Monitoring of the blast also confirmed acceptable vibration and noise,
demonstrating our commitment to safety and minimal community impact. This data
has been modelled and included as part of the EIS. The blasted rock also
provided an opportunity to collect another bulk sample for our continuing
metallurgical test work programme, with samples more closely representing
the actual run-of-mine blasted material.
The DFS identified approximately 3.6Mt of Inferred resource located within the
current pit designs, not currently included in the economic analysis. A
review of the block model and geology shows that some of this Inferred
mineralisation relates to a poorly defined lode structure located close to the
northwestern pit walls in both the north and south pits. If this lode
structure can be shown to be continuous and mineralised, it could add
significant additional resources that may allow the northwestern walls to be
pushed back, and the pits deepened. As a result, in December 2024, we
announced a 10,000m drilling programme to be undertaken in 2025 to convert the
in-pit Inferred resource to Indicated and Measured status, which should
translate to additional ore reserves and ultimately a longer life of mine.

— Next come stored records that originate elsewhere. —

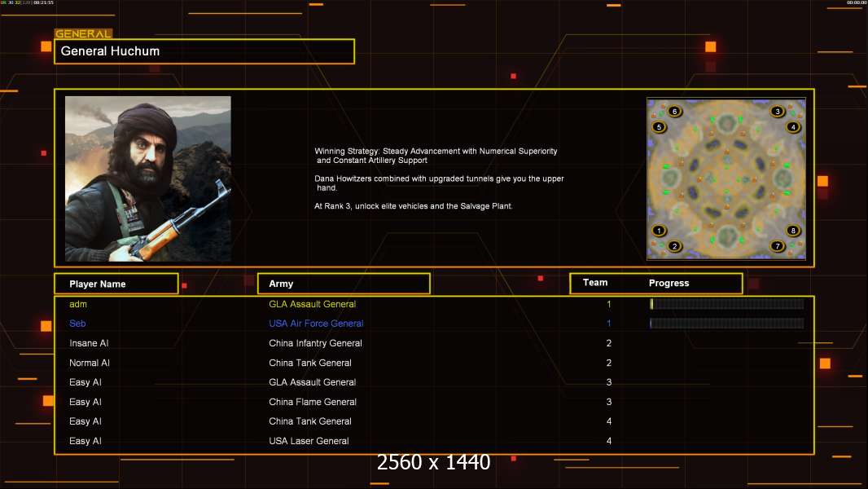The width and height of the screenshot is (868, 489).
Task: Click start position 1 on minimap
Action: [x=660, y=231]
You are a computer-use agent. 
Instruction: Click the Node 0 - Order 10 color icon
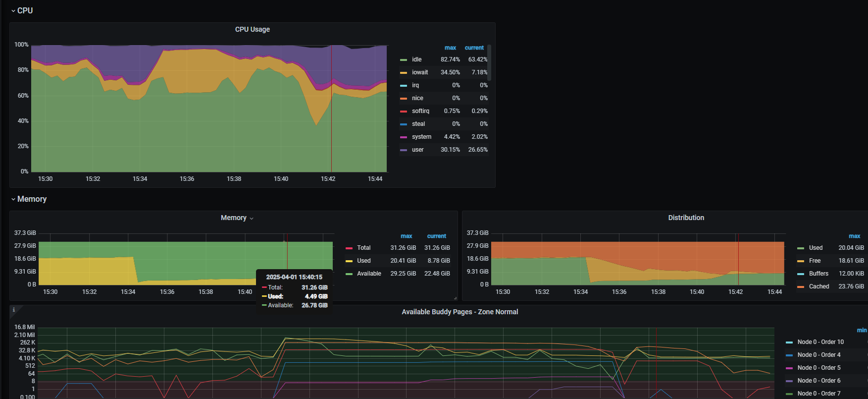(x=789, y=342)
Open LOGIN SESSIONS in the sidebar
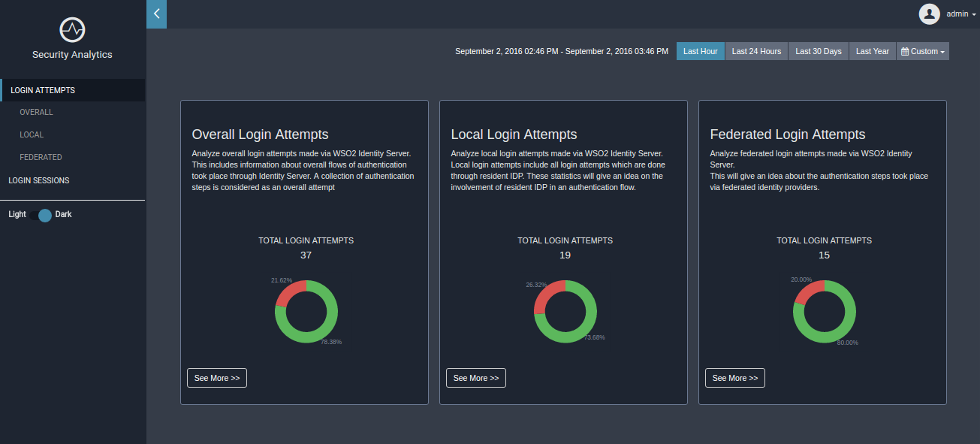The height and width of the screenshot is (444, 980). click(39, 180)

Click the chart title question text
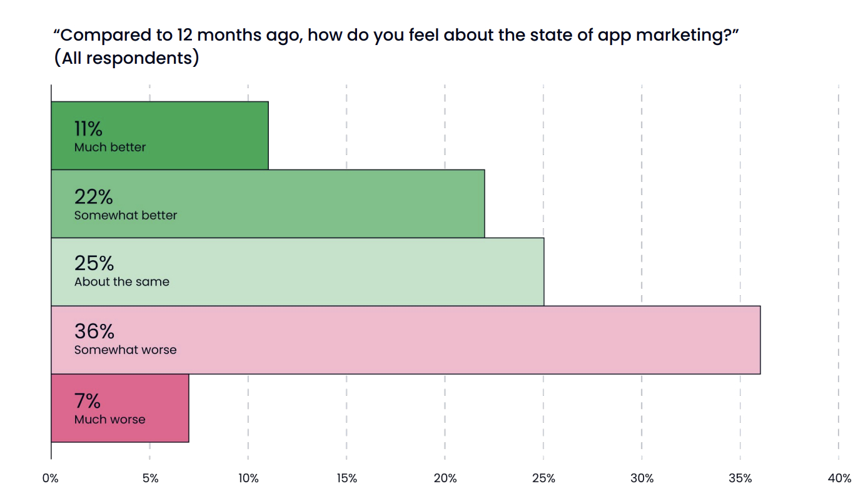point(397,35)
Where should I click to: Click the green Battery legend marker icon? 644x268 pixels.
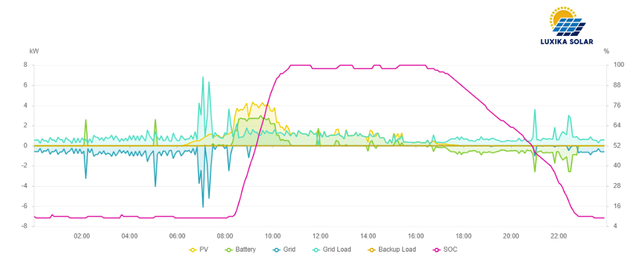pyautogui.click(x=227, y=250)
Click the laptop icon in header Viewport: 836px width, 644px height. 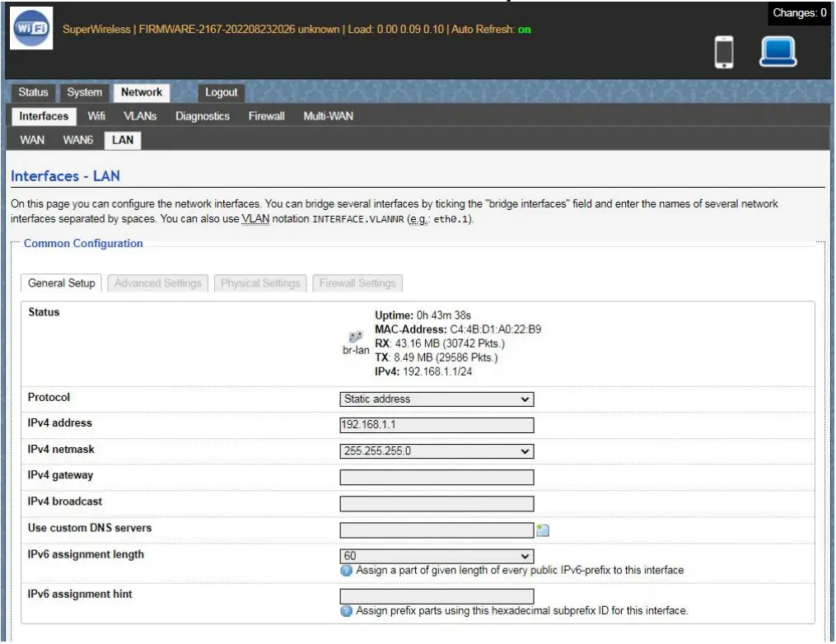tap(778, 51)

The drilling programme will also test several other potential lode structures,
both within and external to the current pit design, that are also interpreted
based on soil sampling and/or very broad spaced drill intercepts. These
targets could also add additional resources, significantly increasing the
project's mine life.
As of 12(th) September 2025, a total 5,111m of RC drilling has been completed
in 69 drill-holes as part of the resource drilling programme, for which assay
results have been received for 19 holes, including:
· TMTARC044 23m @ 0.13% Sn from 30m including 12m @ 0.17%
Sn from 36m
· TMTARC045 10m @ 0.06% Sn from 17m including 2m @ 0.14%
Sn from 17m
· TMTARC047 17m @ 0.13% Sn from 43m including 5m @ 0.20%
Sn from 43m
· TMTARC048 17m @ 0.13% Sn from 0m including 6m @ 0.16%
Sn from 2m
· TMTARC046 8m @ 0.13% Sn from 24m
· TMTARC049 13m @ 0.19% Sn from 8m including 4m @ 0.35%
Sn from 14m
· TMTARC050 14m @ 0.06% Sn from 32m
· TMTARC051 9m @ 0.13% Sn from 0m followed by 7m @ 0.14%
Sn from 40m
· TMTARC053 62m @ 0.10% Sn from 6m including 12m @ 0.14%
Sn from 35m
· TMTARC054 19m @ 0.12% Sn from 54m including 6m @ 0.18%
Sn from 58m
· TMTARC055 71m @ 0.09% Sn from 0m including 9m @ 0.15%
Sn from 11m
· TMTARC056 20m @ 0.12% Sn from 0m followed by 3m @ 0.32%
Sn from 33m
· TMTARC058 13m @ 0.13% Sn from 0m including 8m @ 0.17%
Sn from 0m
· TMTARC059 76m @ 0.08% Sn from 20m including 17m @ 0.11%
Sn from 20m
· TMTARC060 25m @ 0.13% Sn from 54m including 10m @ 0.21%
Sn from 61m
· TMTARC061 21m @ 0.07% Sn from 0m followed by 15m @
0.11% Sn from 65m
These results are validating our interpretation that additional mineralisation
exists within and adjacent to the current pit outlines. The grades and widths
intercepted are consistent with existing quantified resources and are expected
to result in additional resources being added within the current pit outlines,
including converting current Inferred Resources to Indicated status.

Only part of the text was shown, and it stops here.